Das ist der Stand. Mehr an dieser Stelle, wenn es einen neuen gibt.
Altpapierkorb (BDZV-Kongress, "Kruso"-Verfilmung, 40 Jahre taz)
+++ Wir dürfen das Steckenpferd unseres MDR360G-Kollegen Steffen Grimberg nicht vergessen: In seiner Bewegtbildkolumne beschäftigt er sich mit "Friede, Freude, Eierkuchen" beim Kongress des Bundesverbands Deutscher Zeitungsverleger zwischen Verbandspräsident Mathias Döpfner und dem ARD-Vorsitzenden Ulrich Wilhelm: "Die alten Schlachten sind geschlagen und werden kaum erwähnt. Dafür kündigt der Verlegerpräsident den ARD-Vorsitzenden höchstpersönlich an. Und Ulrich Wilhelm schlägt die ganz große Zusammenarbeit vor."
+++ Meedia findet, Mathias Döpfner habe in seiner Rede einen "Hallo-Wach-Ruf an die Journalisten" gesandt.
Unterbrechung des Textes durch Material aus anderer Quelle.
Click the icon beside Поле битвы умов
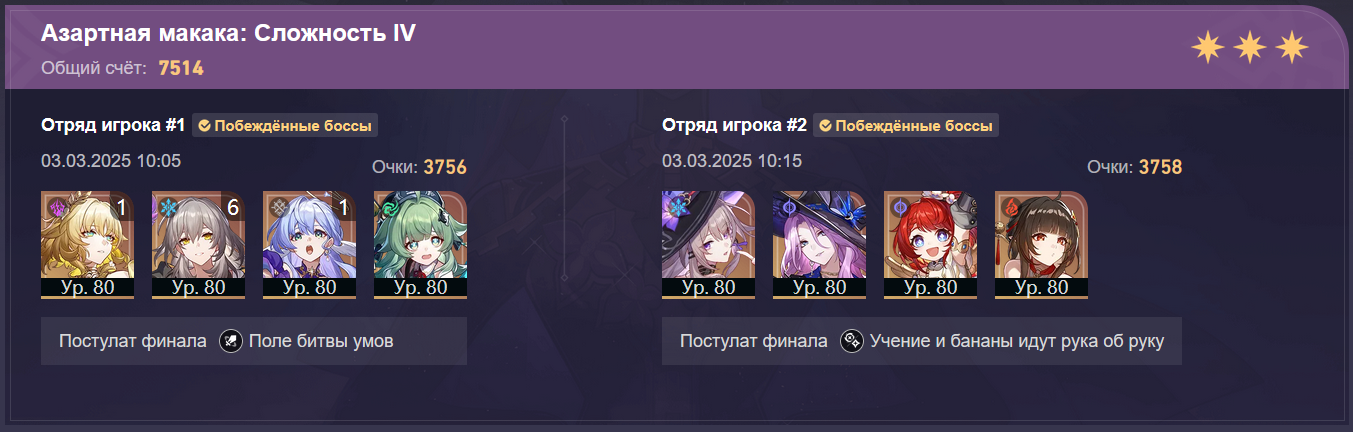(x=231, y=341)
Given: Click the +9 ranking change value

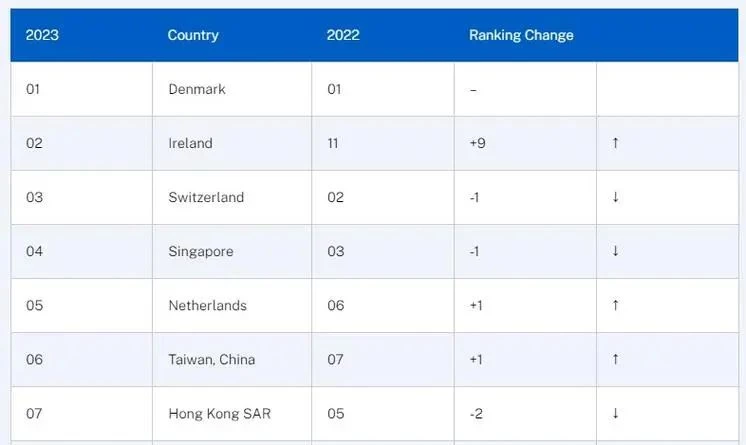Looking at the screenshot, I should coord(477,143).
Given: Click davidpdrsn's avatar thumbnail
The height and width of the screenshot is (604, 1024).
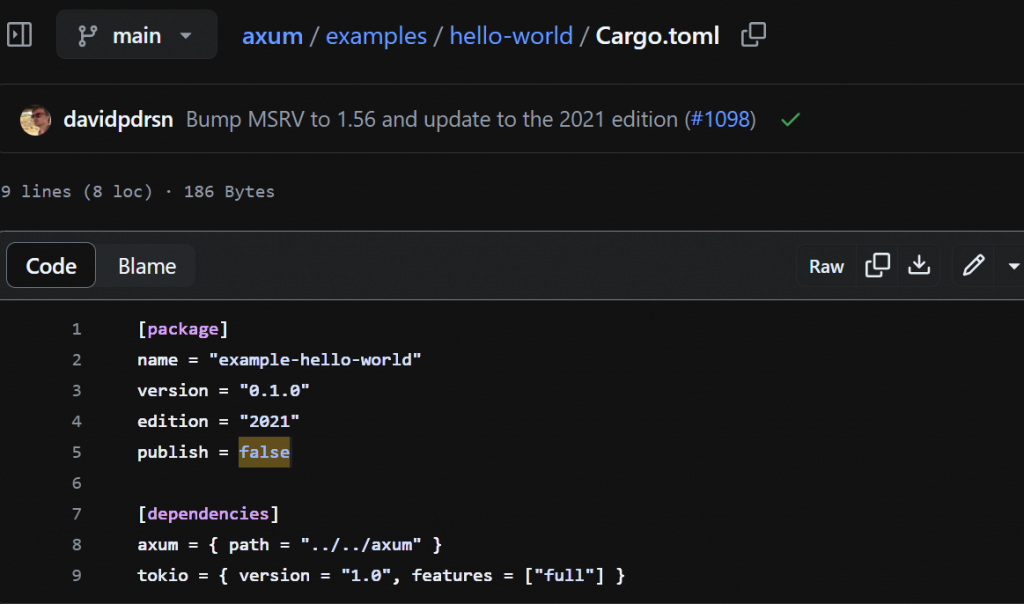Looking at the screenshot, I should tap(36, 120).
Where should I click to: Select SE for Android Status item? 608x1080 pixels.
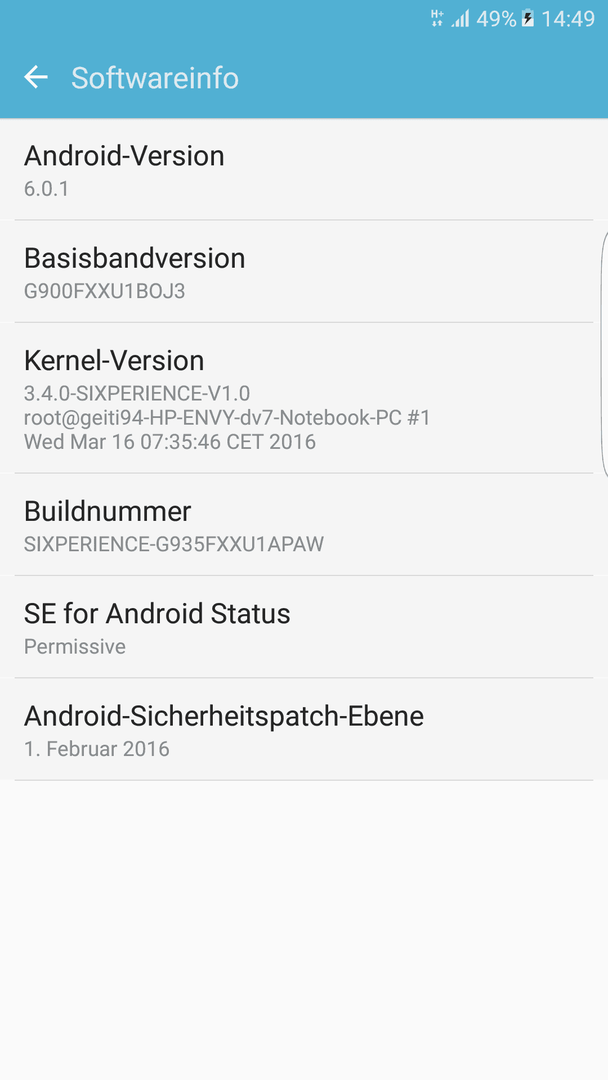[x=304, y=627]
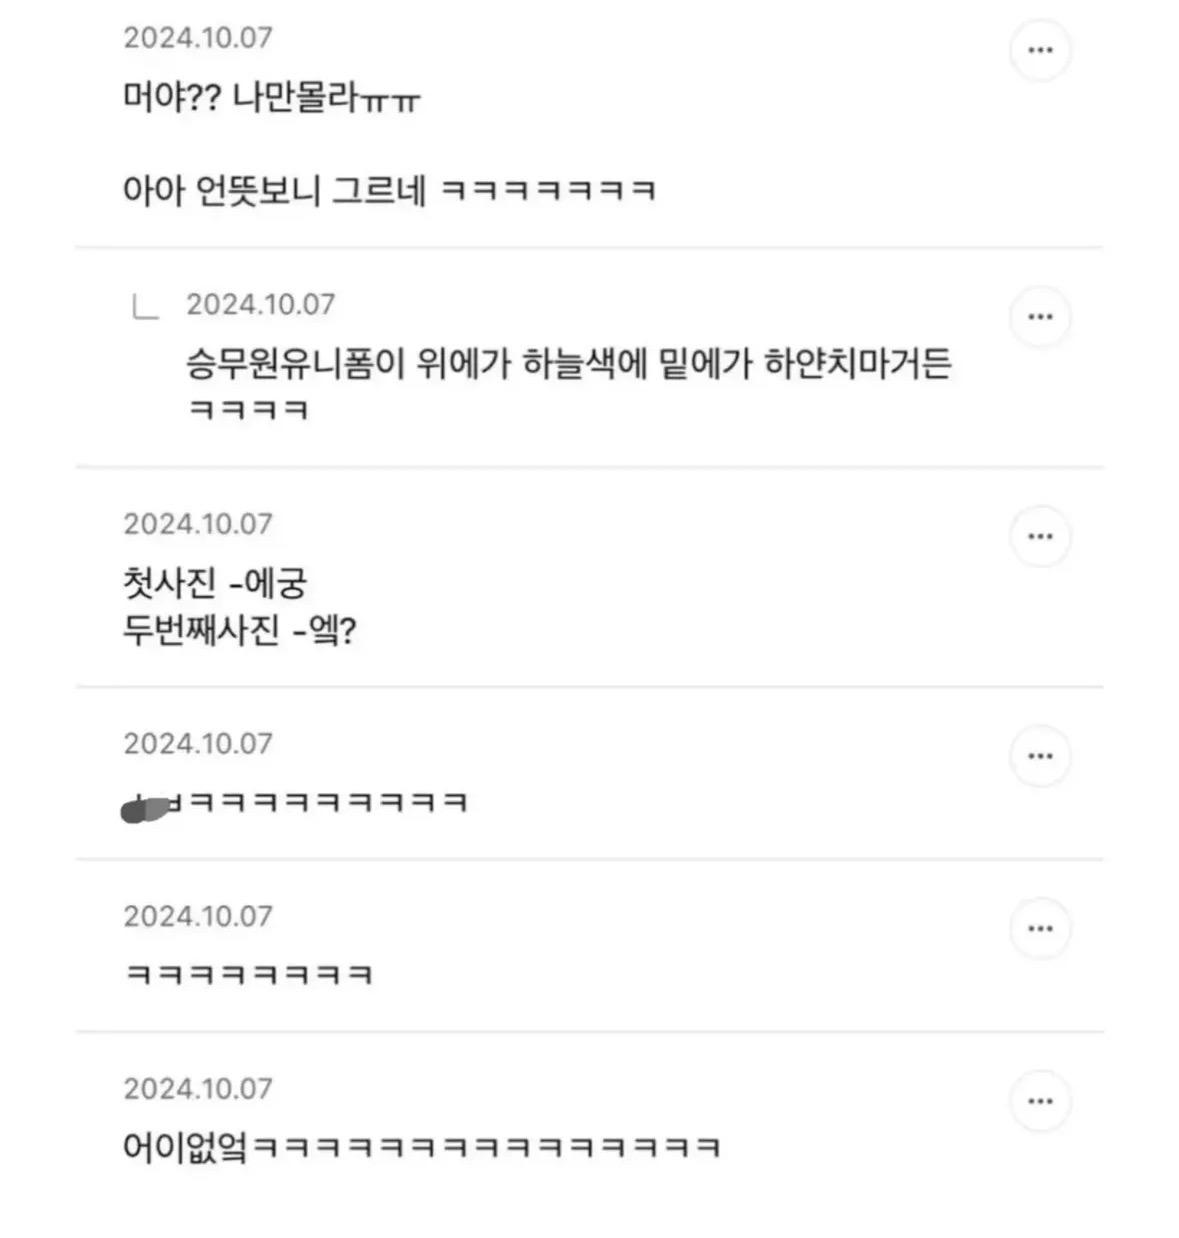Open the ellipsis menu for the blurred-start ㅋㅋㅋ comment

(x=1040, y=756)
In der Berichterstattung über #Chemnitz und #Köthen habe er sich "'nicht immer gut informiert gefühlt (…) Und ich bin mir nicht sicher, ob das Prinzip Zeitung in allen Fällen seiner Verpflichtung zur Wahrheit gerecht geworden ist', so der Springer-CEO, in dessen Verlag die Tageszeitungen Bild und Welt erscheinen. 'Waren die Aufwallungen in den Städten – von links wie von rechts – wirklich nicht nur so wichtig wie, sondern noch wichtiger als die Todesfälle an sich?' Die Antwort ließ er offen." Wobei, sind rhetorische Fragen nicht eigentlich Antworten?
+++ Mehrfach besprochen wird die ARD-Verfilmung von Lutz Seilers Roman "Kruso" durch Ufa Fiction und MDR (wo auch das Altpapier erscheint). Die SZ verlegt sich auf eine Nacherzählung mit einer kleinen Schlusseinschätzung: "Dabei zuzusehen ist bedrückend und befreiend zugleich." Die FAZ ist weniger angetan: "In hundert Minuten wirkt fast alles gequetscht, sind gut und aufwendig konzipierte Szenen immer schon vorbei, wenn sie gerade erst angefangen haben. (…) So sieht man sich zwischen überraschenden Regie-Einfällen (ein Gespräch kippt plötzlich in eine Art Musikvideo zu dem schönen Silly-Lied 'Bataillon d'Amour') oft hin und her gerissen, ohne sie angemessen aufmerksam würdigen zu können. (…) Der Ton ist stellenweise katastrophal." Der Tagesspiegel dagegen meint: "Die Verfilmung (Regie: Thomas Stuber, Buch: Thomas Kirchner) geht erfolgreich gegen alle Überhöhung an. (…) Was im 100-Minuten-Film auf der Strecke bleiben muss, Eds Vorgeschichte in Leipzig und den Epilog mit der Erkundung einer surrealen Sammlung von Überresten der in der Ostsee ertrunkenen anonymen Flüchtlinge, kann man verschmerzen. Die Fernseh-Inszenierung gibt dem Romanstoff eine bezwingende jugendliche Unschuld zurück."
+++ Und das Neue Deutschland schreibt über die taz, die in diesen Tagen 40 wird: "Galt in den 80ern ein kämpferischer Subjektivismus noch als Ausdruck von 'Gefühl und Härte', um nicht 'bessere Zeitungen', sondern bessere Zeiten durchzusetzen, verloren sich die meisten 'taz'-Autoren ab den 90ern in einem verkrampften Objektivismus, der sich keinen Begriff mehr von einer anderen Gesellschaft machen konnte oder wollte. (…) Zwar werden in der Zeitung bis heute die individuellen Freiheitsrechte verteidigt, aber ohne jede gesellschaftlicher Fantasie".
Frisches Altpapier kommt am Donnerstag.